My apologies..  I scanned back looking for the reference but couldn't
find it...  I thought it worth reiterating what turned out to be your
point because there seems to be so much confusion around this issue.

 - michael


On 8/9/07, Brent Baisley <[EMAIL PROTECTED]> wrote:
> Actually,  I said to make sure you are NOT quoting it. The advice
> wasn't to add quotes.
>
> On Aug 9, 2007, at 2:27 PM, Michael Dykman wrote:
>
> > IF it is a null in that column, you should not see the word 'null'..
> > and the advise to put quotes around it I read earlier in this thread
> > is completely misguided..   If you insert the string 'null' or 'NULL'
> > into the database, you have just strored a string..
> >
> > Perhaps it is the form of your queries: NULL needs special handling.
> > YOu cant say
> > SELECT * FROM foo WHERE bar = null;
> >
> > you need to specify:
> > SELECT * FROM foo WHERE bar IS NULL;
> >
> > Nothing ever 'equals' NULL in SQL not even another NULL..
> >
> >  - michael
> >
> >
> > On 8/9/07, Mahmoud Badreddine <[EMAIL PROTECTED]> wrote:
> >> I did remove that column from the insert statement and no text
> >> appeared at
> >> all in that field under that column. Not even the word "NULL".
> >>
> >> On 8/8/07, Christian High <[EMAIL PROTECTED]> wrote:
> >>>
> >>> On 8/8/07, Brent Baisley <[EMAIL PROTECTED]> wrote:
> >>>> One thing to check is to make sure you are not quoting your NULL
> >>>> value for your insert statement.
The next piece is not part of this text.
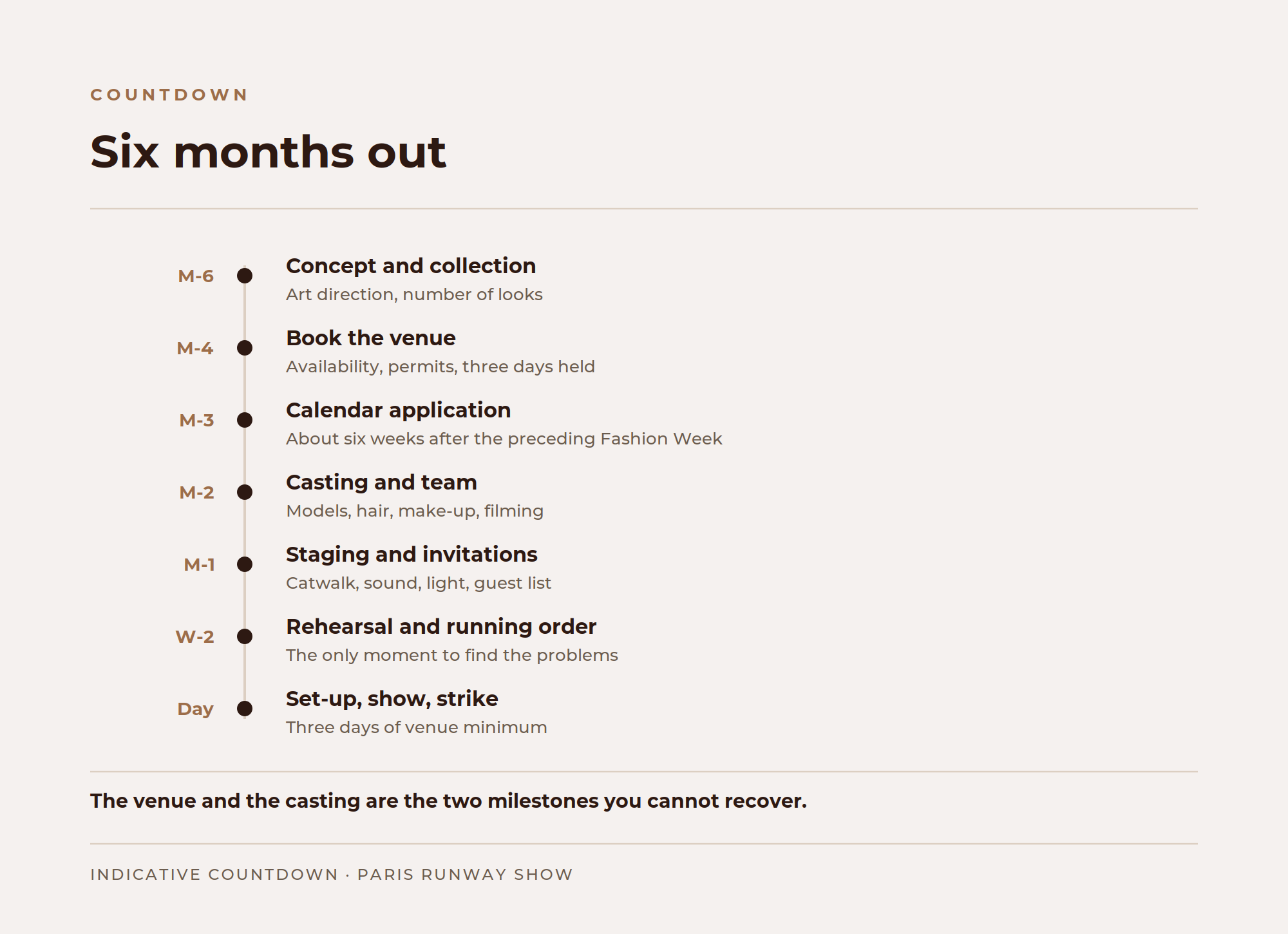Select 'Rehearsal and running order' heading

coord(441,627)
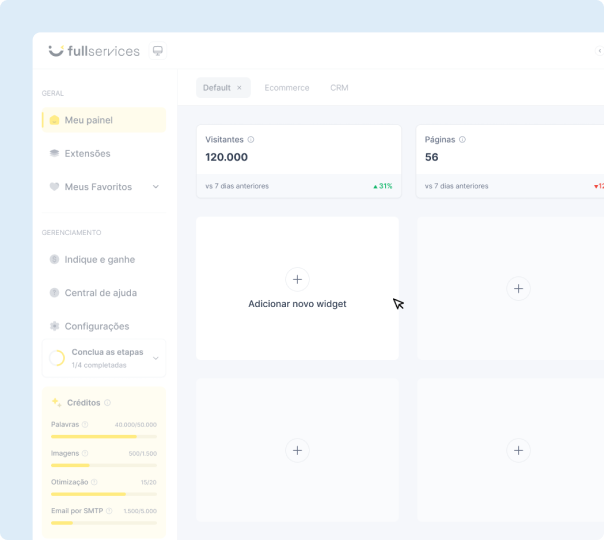604x540 pixels.
Task: Click the monitor icon beside fullservices logo
Action: coord(157,51)
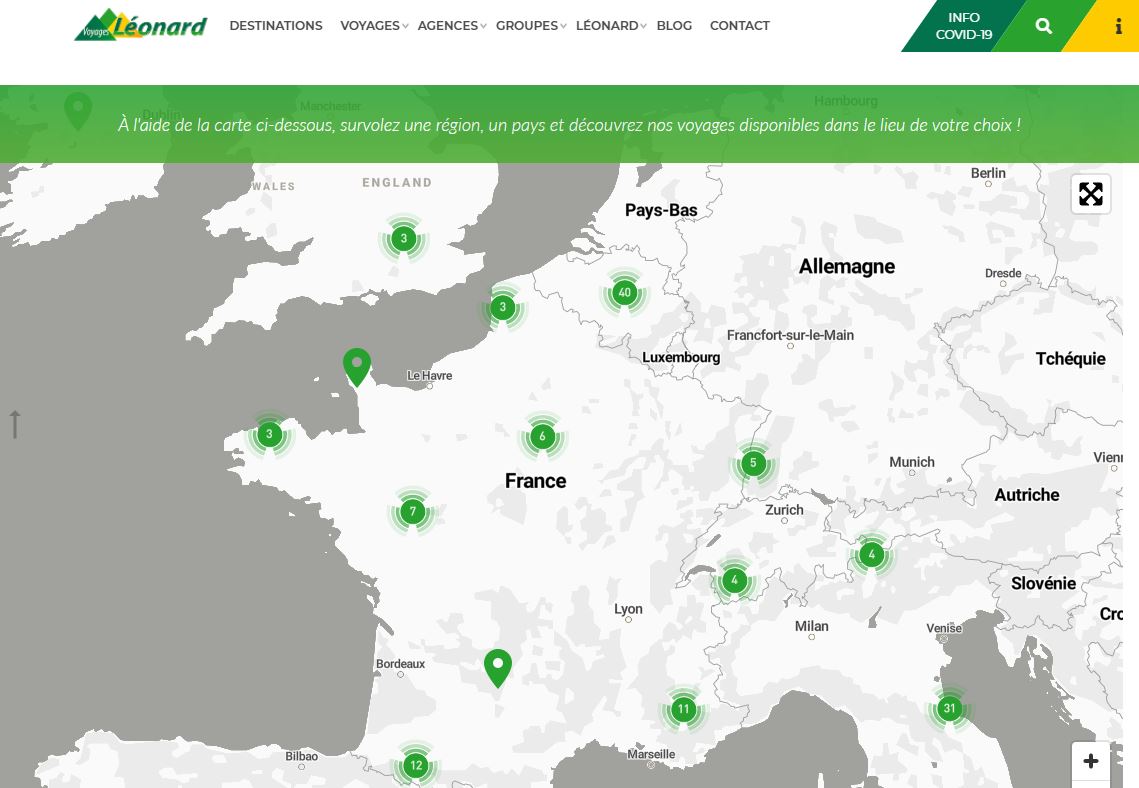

MySQL will try to convert that
> >>>> to a
> >>>> numeric value, which may end up as 0.
> >>>>
> >>>> On Aug 8, 2007, at 12:55 PM, Mahmoud Badreddine wrote:
> >>>>
> >>>>> Hello
> >>>>> I have a table which contain a few numerical values.
> >>>>> I set the default values to be NULL.
> >>>>> When I insert values using phpMyAdmin, it sets the values to NULL
> >>>>> correctly.
> >>>>> But when I insert using a PHP script that I wrote it sets the
> >>>>> values
> >>>>> to 0.00or 0.
> >>>>> In my script I do test if the values are empty and in case they
> >>>>> are
> >>>>> I set
> >>>>> the variable to NULL. But that still doesn't help.
> >>>>> Is that a mysql problem ?
> >>>>> Thank you.
> >>>>>
> >>>>> --
> >>>>> -Mahmoud Badreddine
> >>>>>
> >>>>> http://www.spreadfirefox.com/
> >>>>
> >>>>
> >>>> --
> >>>> MySQL General Mailing List
> >>>> For list archives: http://lists.mysql.com/mysql
> >>>> To unsubscribe:    http://lists.mysql.com/mysql?
> >>>> [EMAIL PROTECTED]
> >>>>
> >>>>
> >>> As long as you are testing to see if they should be null, and the
> >>> default is set to null, you could exclude the column all together
> >>> from
> >>> the insert statement and you should see they are then recorded in
> >>> the
> >>> table as null.
> >>>
> >>> cj
> >>>
> >>
> >>
> >>
> >> --
> >> -Mahmoud Badreddine
> >>
> >> http://www.spreadfirefox.com/
> >>
> >
> >
> > --
> >  - michael dykman
> >  - [EMAIL PROTECTED]
> >
> >  - All models are wrong.  Some models are useful.
>
>


-- 
 - michael dykman
 - [EMAIL PROTECTED]

 - All models are wrong.  Some models are useful.